Branding in the Digital Age
- Samuel Goldberg
- Mar 12, 2025
- 2 min read
Branding in the Digital Age (David C. Edelman, Harvard Business Review):
Since moving to a digital age, the way that consumers interact with products and choice has changed drastically and consumers connect with brands in a fundamentally different way. The way that consumers used to engage with brands was described using a funnel metaphor. The consumer begins with many brands and options to choose from and over time they funnel down their options to fewer and fewer brands until they make their final choice and purchase.
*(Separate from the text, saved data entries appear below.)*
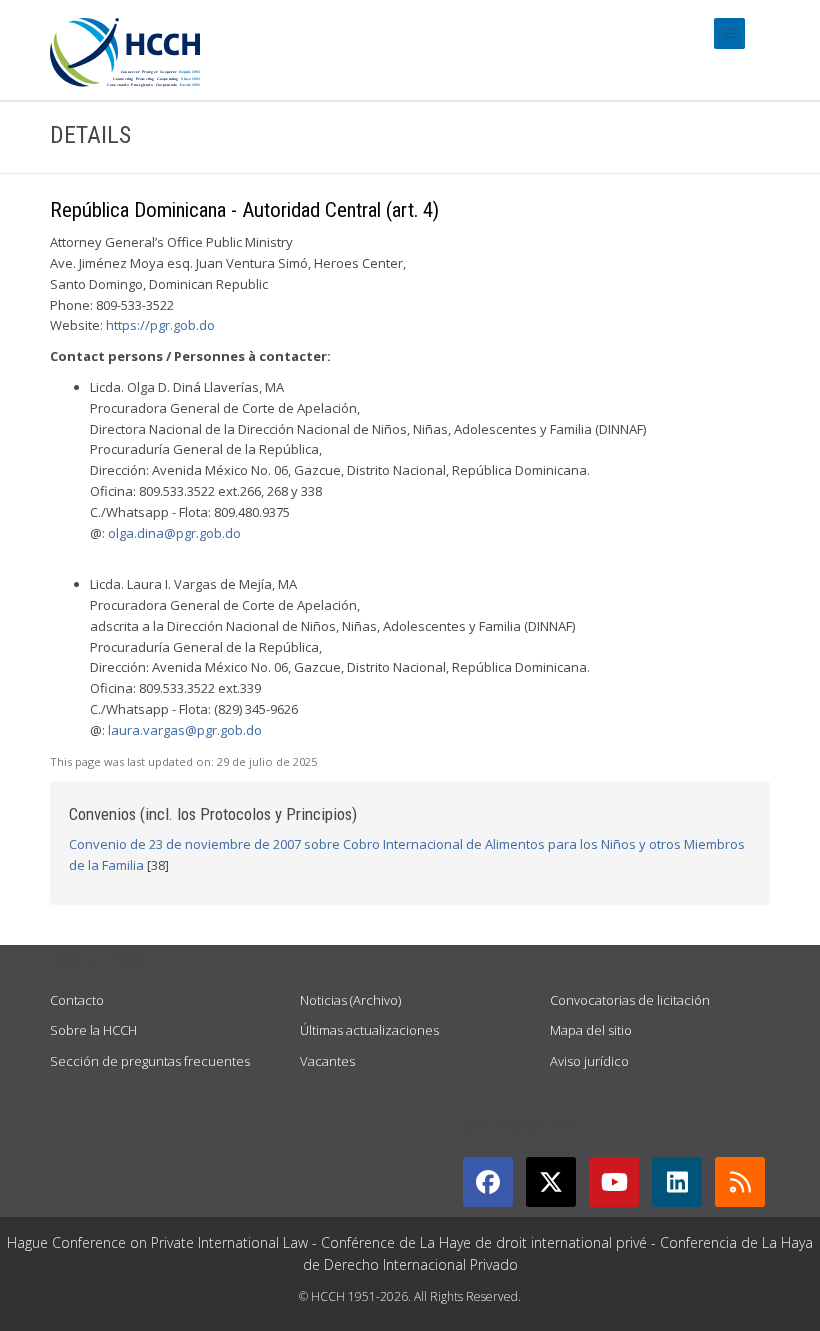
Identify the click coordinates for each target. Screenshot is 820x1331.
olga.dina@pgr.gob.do (174, 533)
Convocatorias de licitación (630, 1000)
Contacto (77, 1000)
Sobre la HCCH (93, 1030)
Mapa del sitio (591, 1030)
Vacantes (327, 1061)
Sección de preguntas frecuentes (150, 1061)
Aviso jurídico (589, 1061)
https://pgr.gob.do (160, 325)
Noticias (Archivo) (350, 1000)
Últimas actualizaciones (369, 1030)
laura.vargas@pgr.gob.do (185, 730)
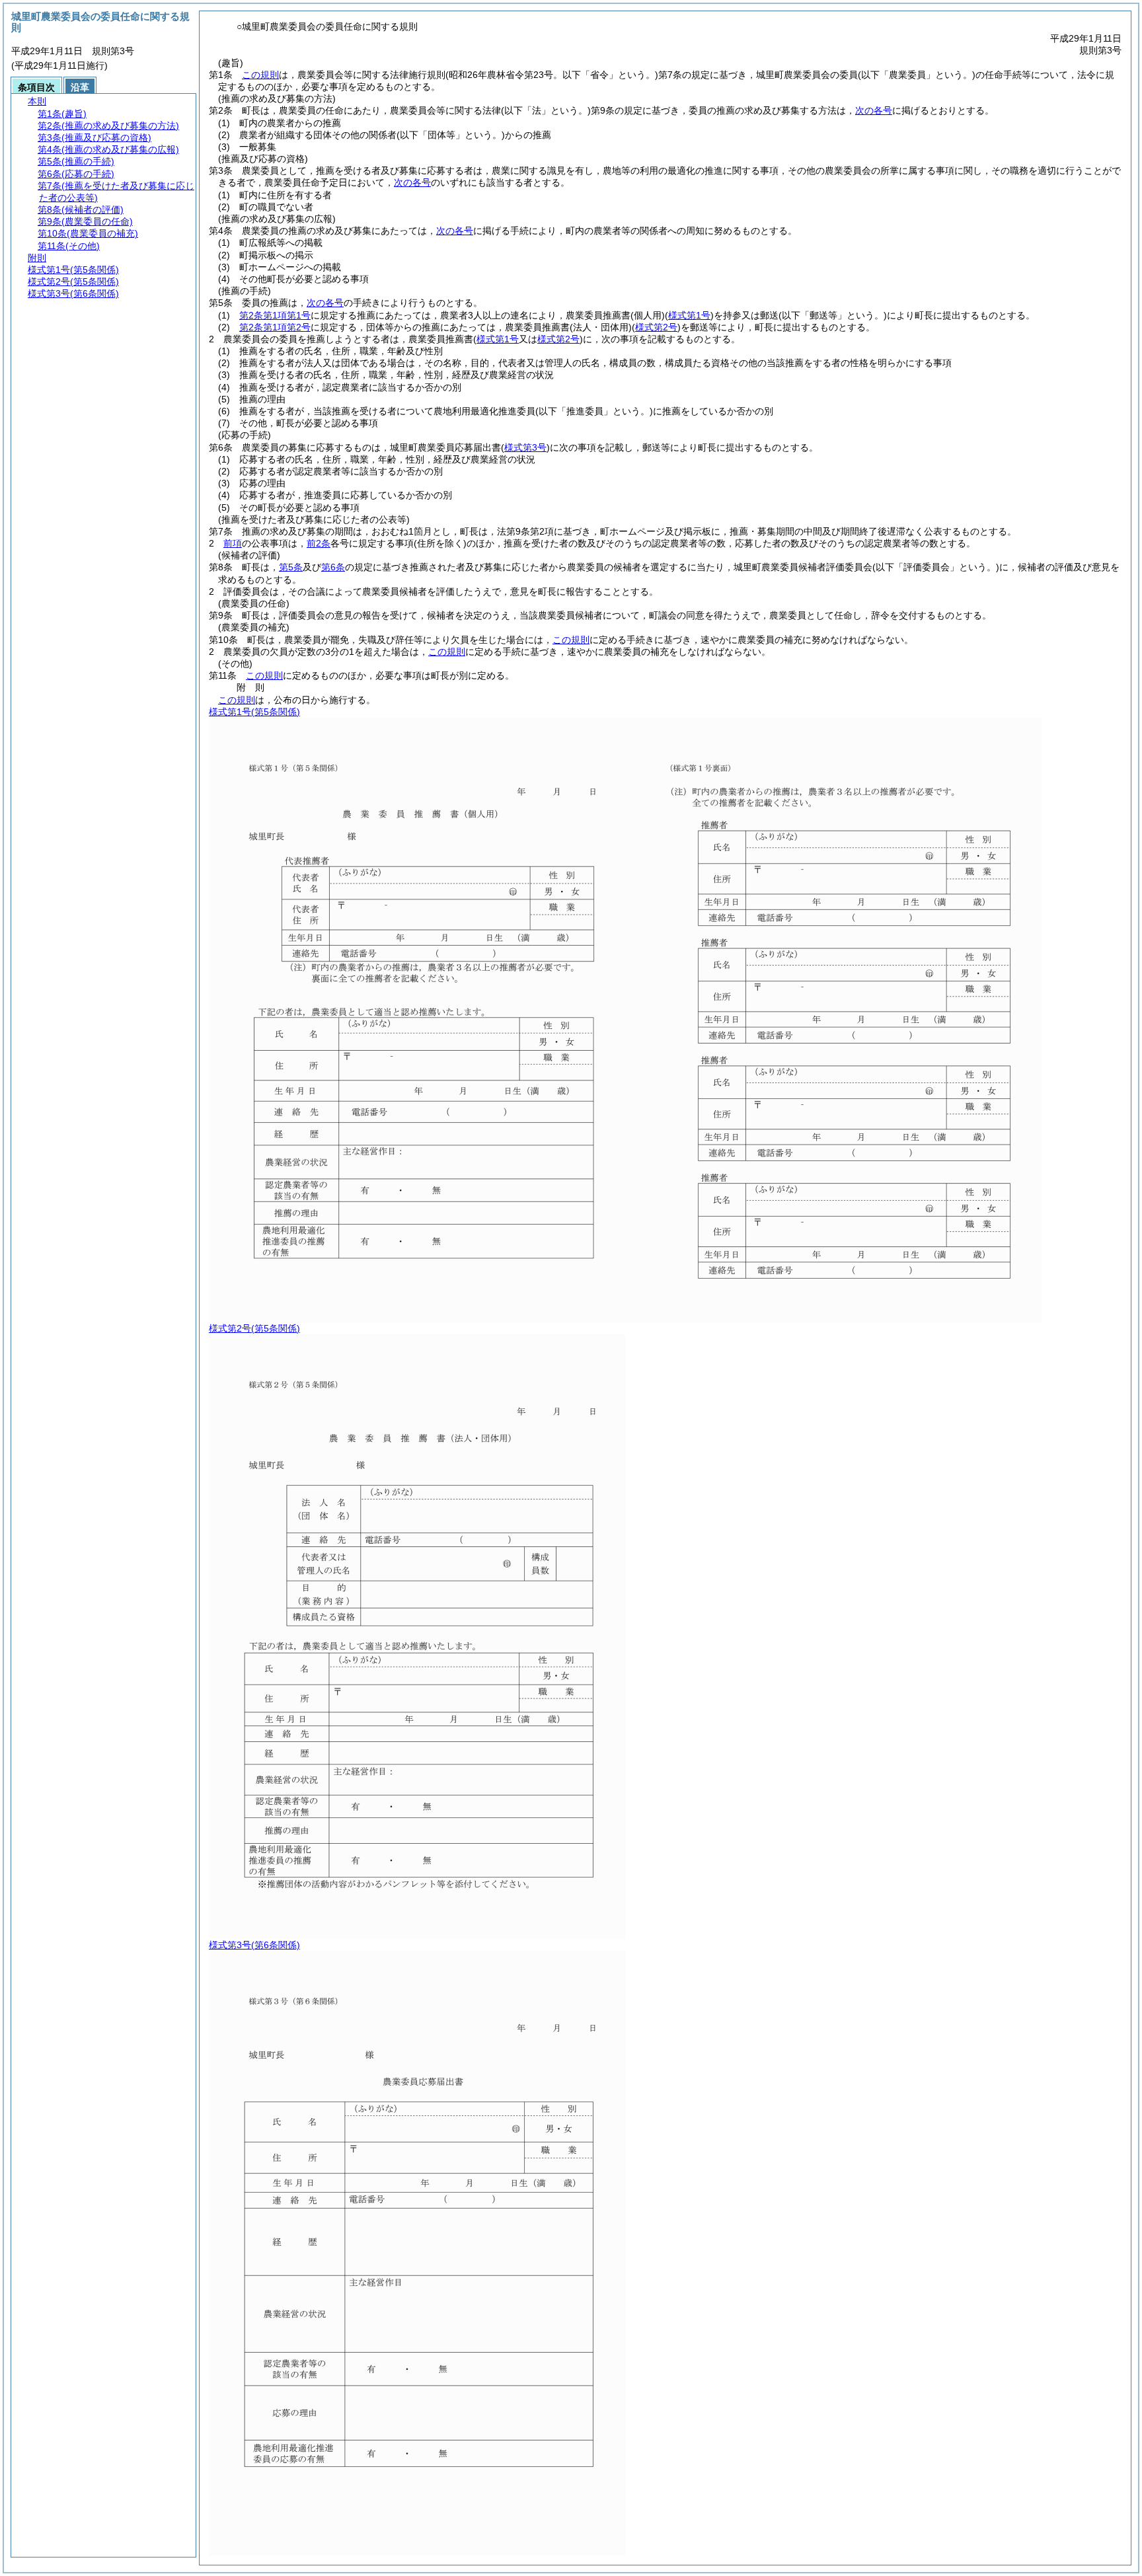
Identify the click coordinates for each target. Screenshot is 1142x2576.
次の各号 (873, 110)
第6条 (333, 567)
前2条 (318, 543)
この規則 (260, 74)
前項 (232, 543)
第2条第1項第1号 (275, 315)
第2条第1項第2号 (275, 327)
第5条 (291, 567)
In June 2009 David Court and three co-authors at McKinsey and Company described a more nuanced approach to how consumers interact with brands: the “consumer decision journey”. Essentially this model describes 2 feedback loops. The outer loop is how a consumer engages with a new brand, they consider the product, evaluate it and then buy. If they are satisfied they will engage in a smaller loyalty loop where they enjoy the product/brand, advocate for it, bond with the brand and repurchase from that same brand. Furthermore, in the digital age, consumers are overwhelmed by the sheet amount of choice. Companies tend to spend 70%-90% of their marketing in advertising and retail promotions, hitting the consumer at the buy stage, however, in the digital age, consumers are much more influenced during the evaluate and enjoy-advocate-bond stages, thus more attention should be allocated to those steps. Additionally, companies must consider owned media which is media the brand controls and earned media which is customer created channels. Thus, a company must effectively influence consumers during the influential stages and also consider media that is not only owned but earned for maximal consumer outreach, retention and loyalty.